= Pollutant Standards Index =

Index to describe air quality

The Pollutant Standards Index (PSI) is a type of air quality index used in Singapore, which is a number used to indicate the level of pollutants in air. Initially PSI was based on five air pollutants, but since 1 April 2014 it has also included fine particulate matter (PM_{2.5}).

In addition to the PSI derived by averaging data collected for the past 24 hours, Singapore also publishes 1-hr PM_{2.5} concentrations every hour.

Besides Singapore, some other countries also use air quality indices. However, the calculations used to derive their air quality indices may differ. Different countries also use different names for their indices such as Air Quality Health Index, Air Pollution Index and Pollutant Standards Index.

==History==
The PSI is based on a scale devised by the United States Environmental Protection Agency (EPA) to provide a way for broadcasts and newspapers to report air quality on a daily basis. The PSI has been used in a number of countries including the United States and Singapore.

Since 1999, the US EPA has replaced the Pollution Standards Index (PSI) with the Air Quality Index (AQI) to incorporate new PM_{2.5} and ozone standards.

Prior to 1 April 2014, Singapore published the PSI and the 1-hour PM_{2.5} reading separately. This 3-hour PSI is unique to Singapore and was introduced in 1997 to provide additional air quality information which would better reflect a more current air quality situation. In 2016, the 3-hour PSI was phased out on the grounds that the 1-hour PM_{2.5} reading was a better indicator of the current air quality.

==Definition of the PSI used in Singapore==
The PSI considers six air pollutants: sulphur dioxide (SO_{2}), particulate matter (PM_{10}), fine particulate matter (PM_{2.5}), nitrogen dioxide (NO_{2}), carbon monoxide (CO) and ozone (O_{3}).

The concentrations of these pollutants in the ambient air are measured via a network of air monitoring stations located around Singapore.

A sub-index value is computed for each pollutant based on the pollutant's ambient air concentration. The highest sub-index value is then taken as the PSI value. In other words, the PSI is determined by the pollutant with the most significant concentration.

During haze episodes, PM_{2.5} is the most significant pollutant.
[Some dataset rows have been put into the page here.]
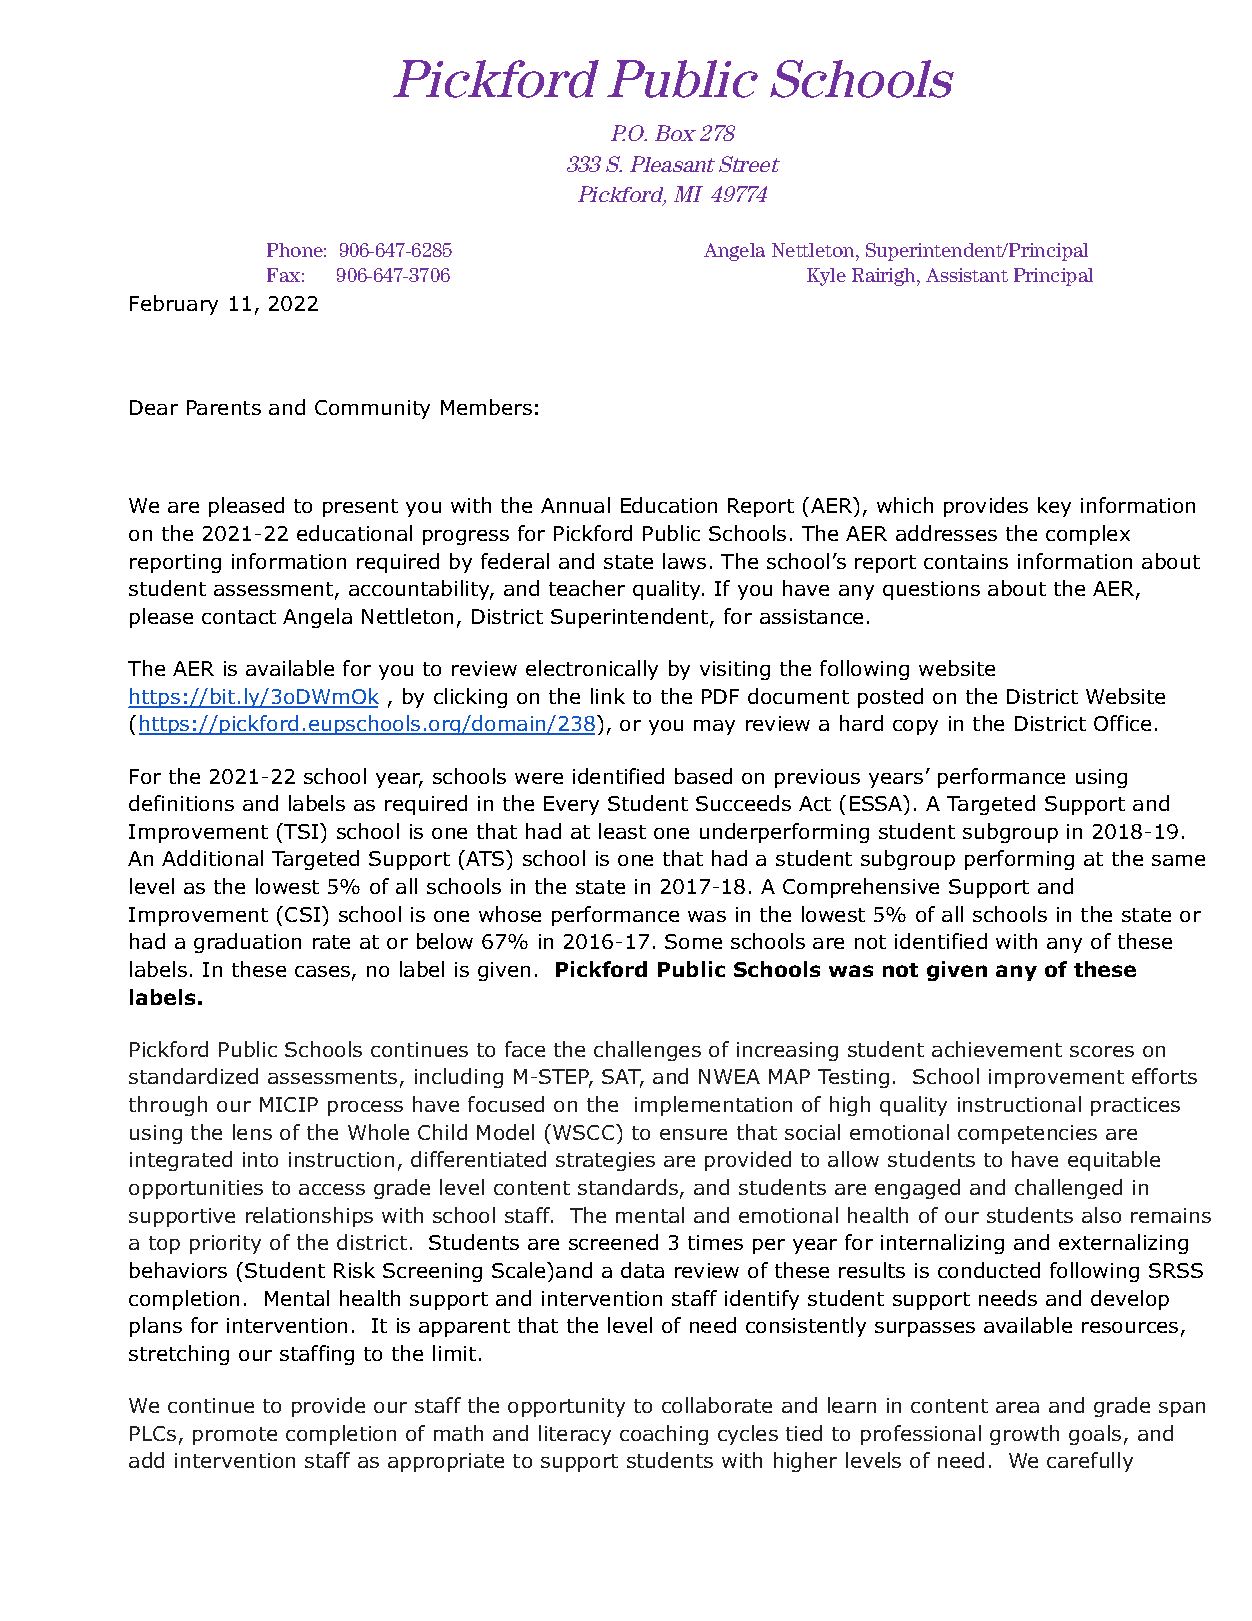  I want to click on Kyle, so click(826, 277).
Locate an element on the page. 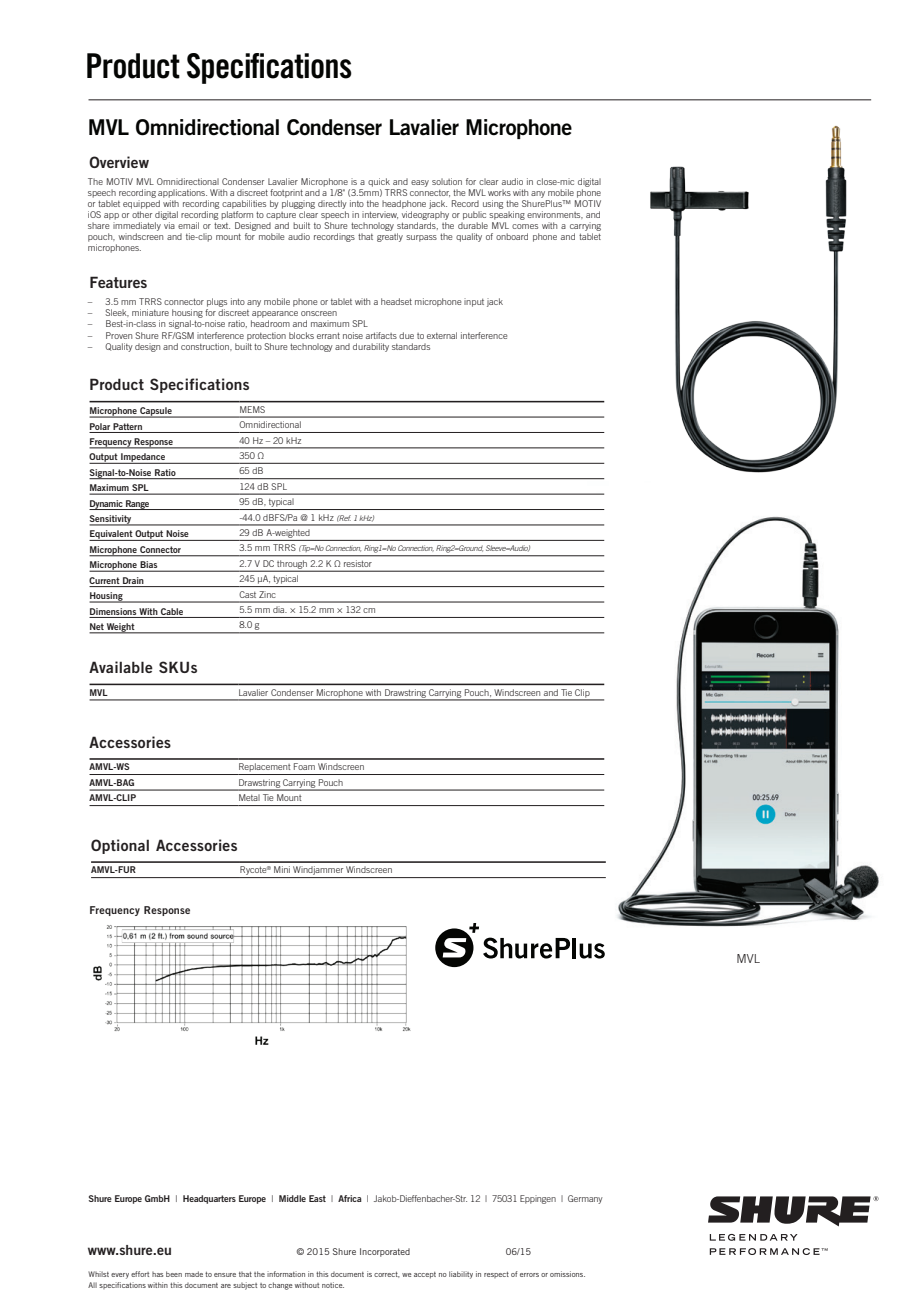 This image has height=1308, width=924. resistor is located at coordinates (358, 563).
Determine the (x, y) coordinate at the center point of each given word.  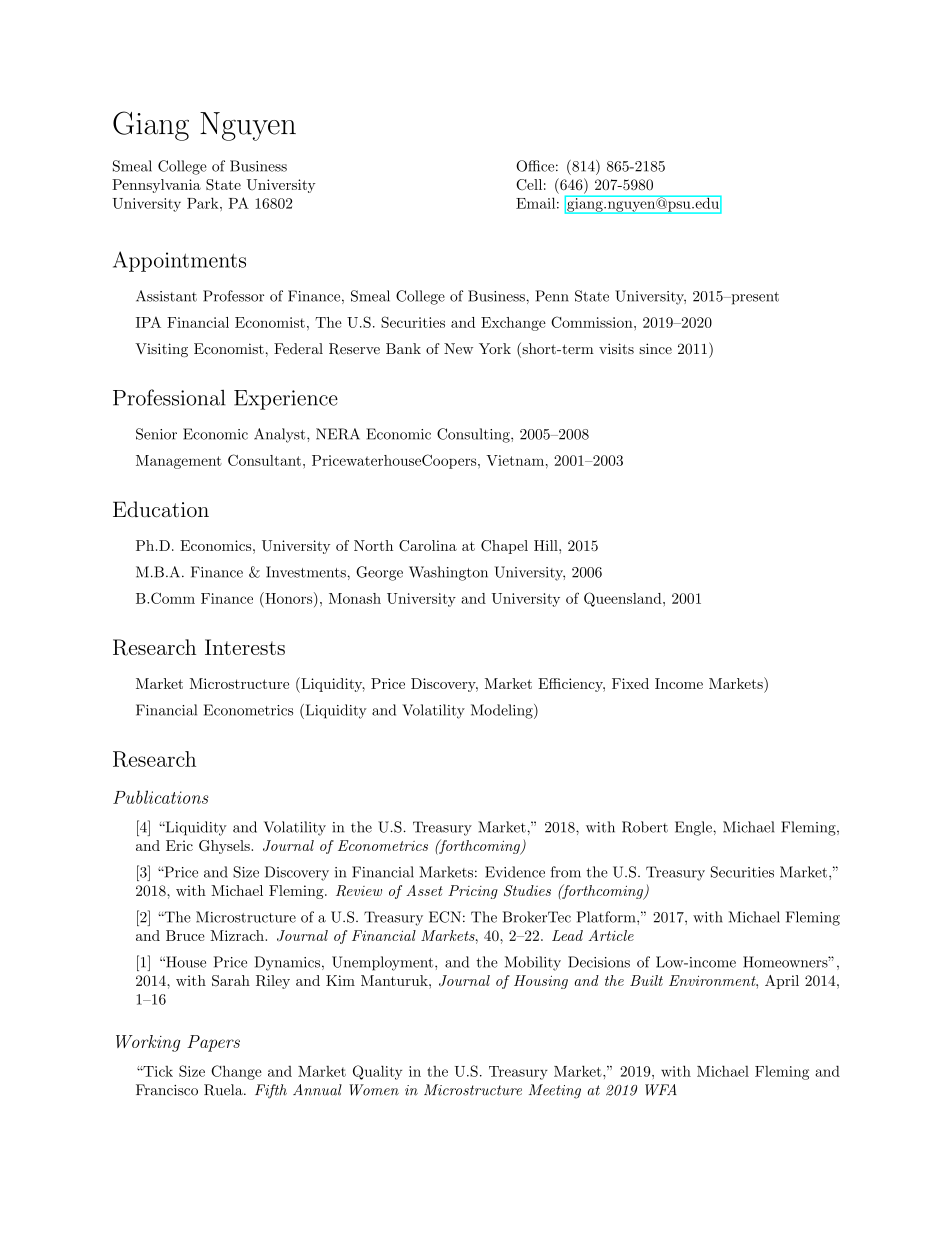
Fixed (630, 683)
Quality (377, 1072)
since (655, 348)
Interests (245, 647)
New (458, 348)
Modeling (503, 711)
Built (646, 980)
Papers (213, 1043)
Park (204, 203)
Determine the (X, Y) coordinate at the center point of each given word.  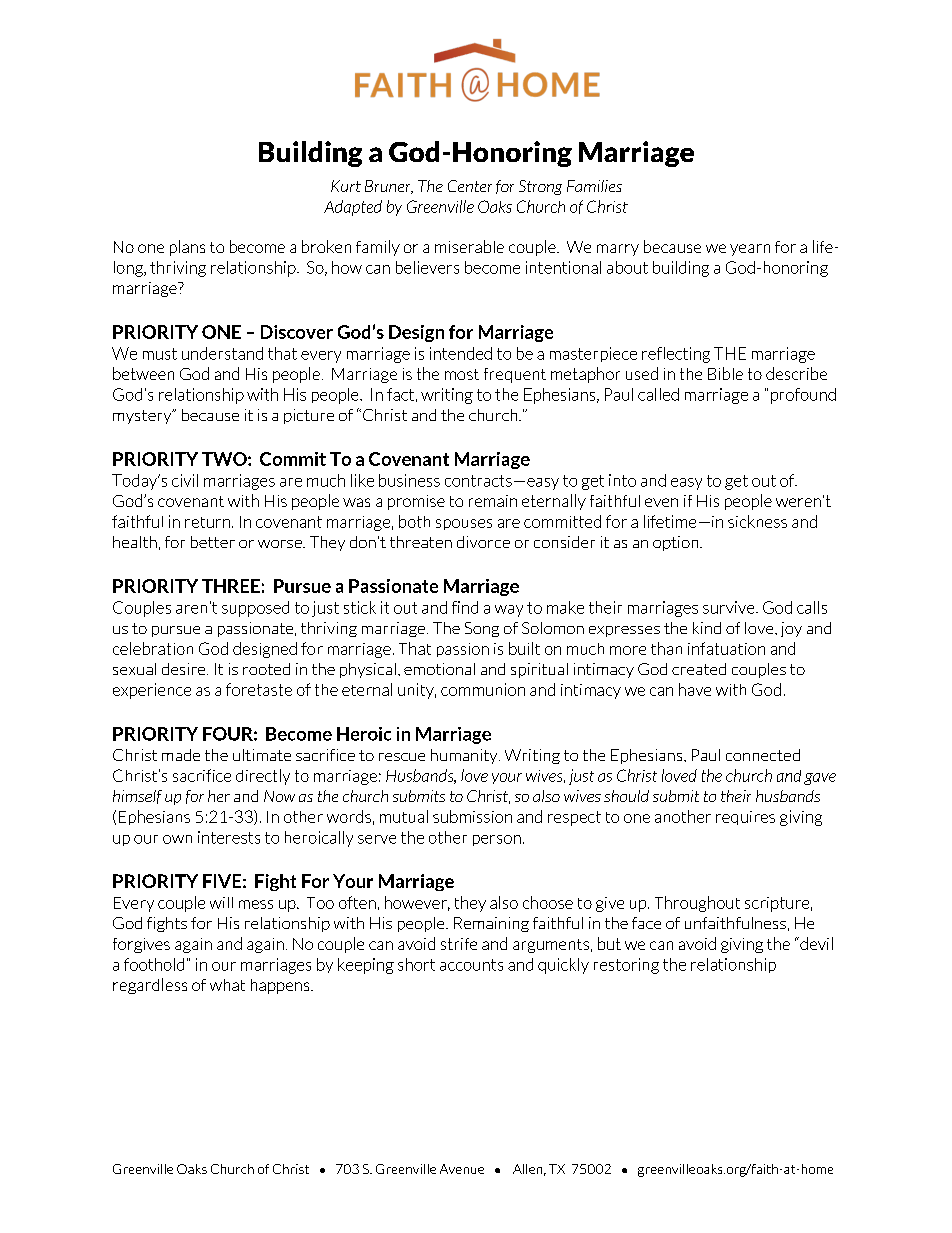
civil (185, 480)
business (409, 480)
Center (470, 186)
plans (187, 248)
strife (459, 944)
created (699, 669)
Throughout (697, 904)
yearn (750, 250)
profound (803, 396)
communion (483, 689)
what (227, 985)
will (221, 903)
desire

The PSI is reported as a number on a scale of 0 to 500. The index figures enable the public to determine whether the air pollution levels in a particular location are good, unhealthy, hazardous or worse. The following PSI table is grouped by index values and descriptors, explaining the effects of the levels, according to Singapore's National Environment Agency (NEA).

| PSI | Descriptor | General Health Effects |
|---|---|---|
| 0–50 | Good | None |
| 51–100 | Moderate | Few or none for the general population |
| 101–200 | Unhealthy | Everyone may begin to experience health effects; members of sensitive groups may experience more serious health effects. To stay indoors. |
| 201–300 | Very unhealthy | Health warnings of emergency conditions. The entire population is more likely to be affected. |
| 301+ | Hazardous | Health alert: everyone may experience more serious health effects |

Note: This chart reflects the guidelines used in Singapore and may differ from other countries. Health advisories are based on the US EPA's guidelines. Only the 24-hour PSI value and not the 3-hour PSI value is correlated to the health effects outlined in NEA's advisories.

=== Record values of the PSI ===

Singapore has been regularly hit by smoke haze from forest fires in nearby Sumatra, Indonesia, brought over by wind. These forest fires have been attributed to the slash-and-burn method favoured by several large plantation owners to clear their land, as opposed to a more expensive and inconvenient mechanical approach using excavators and bulldozers. In June 2013, severe haze hit Singapore, pushing the nation's PSI into Hazardous levels for the first time in its history. Presently, the highest 3-hour PSI reading on record in Singapore is 471 on 20 October 2015 at 11 pm (GMT+8).

=== Association with health outcomes ===
Singapore's computation of PSI and NEA's definitions of PSI ranges have been shown to correlate with a number of health outcomes including all-cause mortality. For sudden cardiac deaths, every increment of 30 units in PSI correlated with 8.15% increased risk of out-of-hospital cardiac arrest on the same day of exposure. This risk was found to remain elevated for 1–5 days after exposure. Similar short-term associations were subsequently found for acute myocardial infarction and acute ischemic stroke in analyses of national registries. In terms of healthcare utilization, both country-wide Emergency Department visits and hospital admissions were increased per unit increase in PSI.